Tag Archives: Karen L. Johnson

Bob Doll: Financial Entertainment vs Financial Education

Kudos to Karen L. Johnson CPA CGMA PMP for filling in for me to file this guest post. For more economic input, the Princeton Regional Chamber holds its economic and technical summit on Tuesday, March 8.   When he was still at BlackRock, Doll was the keynote speaker. 

bob doll A man of finance, family and faith spoke at the Princeton Chamber’s luncheon on March 3. Fresh from CNBC’s Squawk Box, Robert Doll, senior portfolio manager and chief equity strategist at Nuveen Asset Management,  sees one factor in the purpose identified by some media:  financial entertainment and not financial education, in an environment where bad news sells. What was wrong with the market?  A fear funk.

What’s really the biggest risk to the market? That we will import deflation from the rest of the world. Doll suggests we keep in mind that the US is the most isolated economy in the world, 87% domestic, and we’re letting the tail, 13%, wag the dog.  Consider first some positive tailwinds for the US consumer, such as the biggest generation of jobs in history over the last five calendar years, with 89% full-time, along with average earning up 2.5%, to be 3% by the end of 2016.

Look too at corporate balance sheets, where debt has been paid down, and the powerful impact of oil going from $100/barrel down to $30.  As of now, we’re spending a third and saving two-thirds.  Add up those gas savings and it’s “Time for vacation, honey.”

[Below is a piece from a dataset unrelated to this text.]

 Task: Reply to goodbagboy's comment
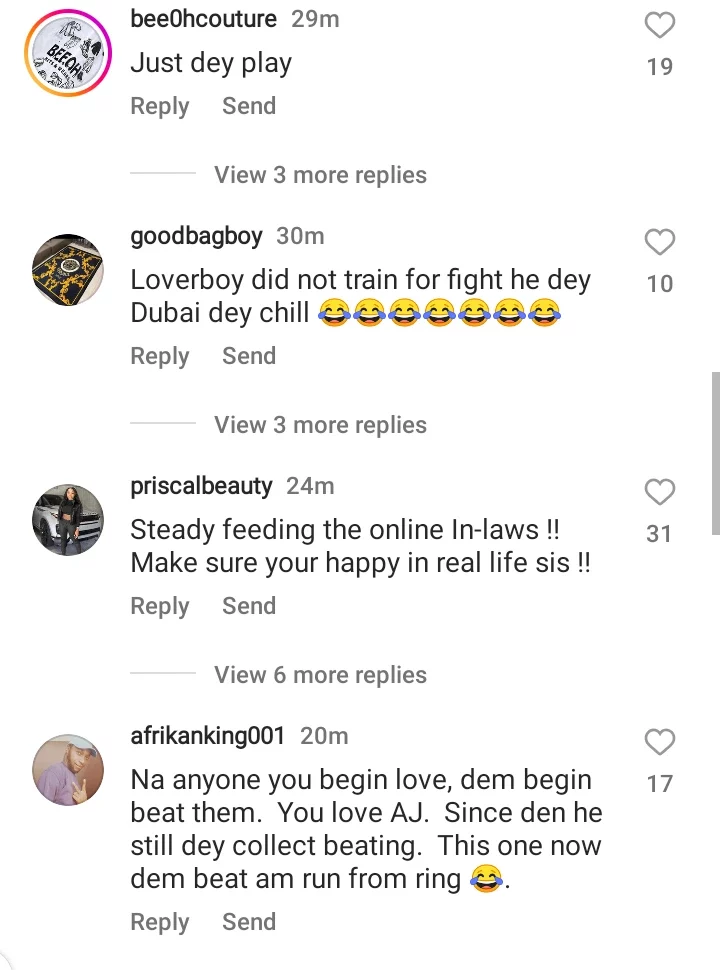click(x=160, y=356)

Hand-wringers are citing the decline of manufacturing.  We had Cassandras when we moved from agriculture to manufacturing, just as we do now as the economy has moved from manufacturing to technology. And keep in mind our 2.4% growth, last year and this.

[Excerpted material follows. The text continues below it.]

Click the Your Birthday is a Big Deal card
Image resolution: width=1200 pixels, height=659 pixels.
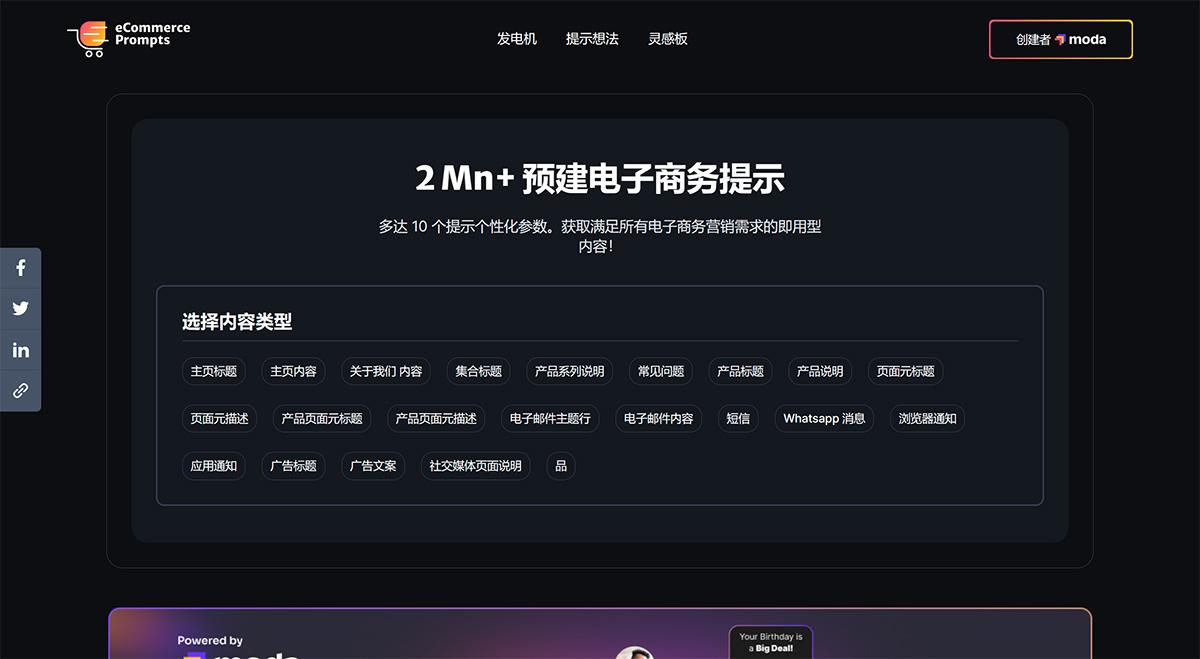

What about Washington? There’s the good, bad and the ugly. [my phrase, not his]  The Good: over about the last 7 years, the Federal deficit has collapsed from $1.4 trillion to $0.4 trillion.  The Bad: Corporate America has the highest marginal tax rate in the world.  The Ugly?

Is this choir director (Doll is listed as such on the website of Stone Hill Church) preaching to the choir? Hard to tell.  What’s sure — it was education and entertainment as he captivated the full house at the Forrestal Marriott.

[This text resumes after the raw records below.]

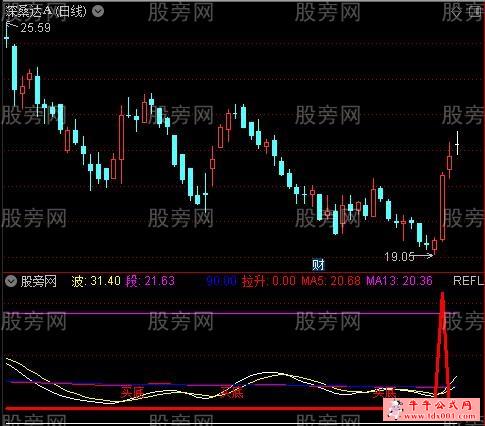
Task: Select the 波: 31.40 indicator value
Action: pos(96,281)
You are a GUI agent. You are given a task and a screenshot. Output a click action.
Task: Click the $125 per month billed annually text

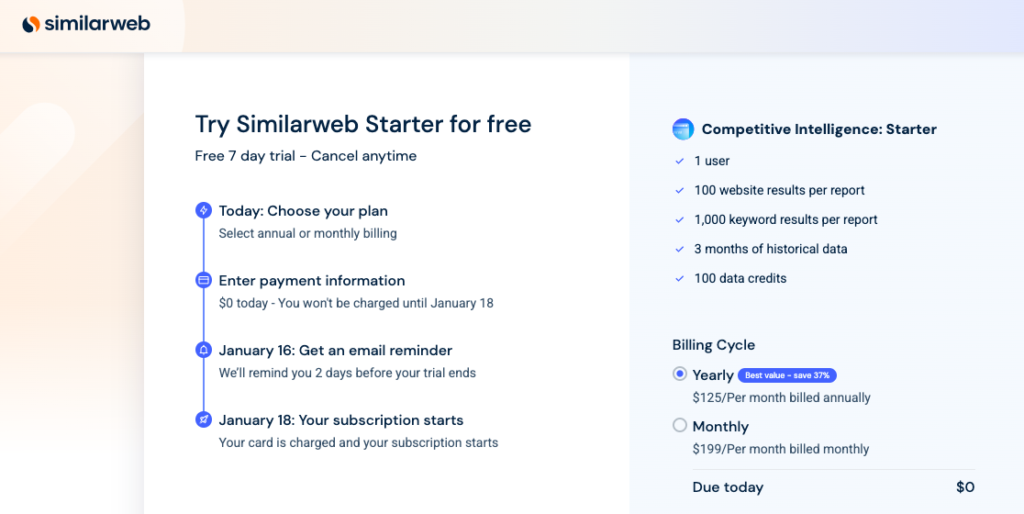(x=781, y=397)
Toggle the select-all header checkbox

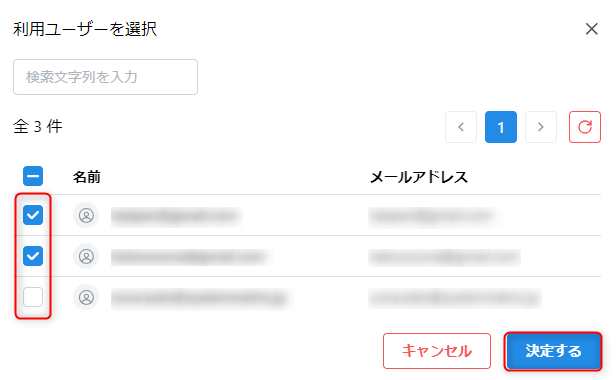[x=33, y=176]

He wasn’t a funny guy but he did have amusing parts – and he did have the undivided attention of the audience — which puts into question CNBC Squawk Box’s contention that being entertaining means you can’t also have an educational purpose.

So get rid of the fear funk. Don’t confuse the stock market and the economy.

karen johnson
Karen L. Johnson

 

jon peter

Being early is not too different from being wrong, said Jon Gertner, speaking to the Princeton Regional Chamber at the August breakfast. The author of The Idea Factory: Bell Labs and the Great Age of American Innovation (Penguin Press, March 2012) gave glimpses of the clashes and collaboration that led to innovation at Bell Labs, the consolidated R&D center built at Murray Hill when AT&T was the largest company in the world in terms of revenue, assets, and employees.  A former New York Times Magazine  writer (2004-2011) Gertner is currently editor-at-large at Fast Company magazine

He illustrated the danger of being “early” with the enthralling story of vacuum tubes and transistors.  When the 101-D vacuum (or repeater) tubes (which enabled sound to be relayed from switch to switch across the country) was being hailed as “the great miracle device of our time,” Bell Labs CEO Kelly considered it an inherently flawed technology.  He was determined to find a technology based on silicone and germanium not susceptible to weardown and breakdown.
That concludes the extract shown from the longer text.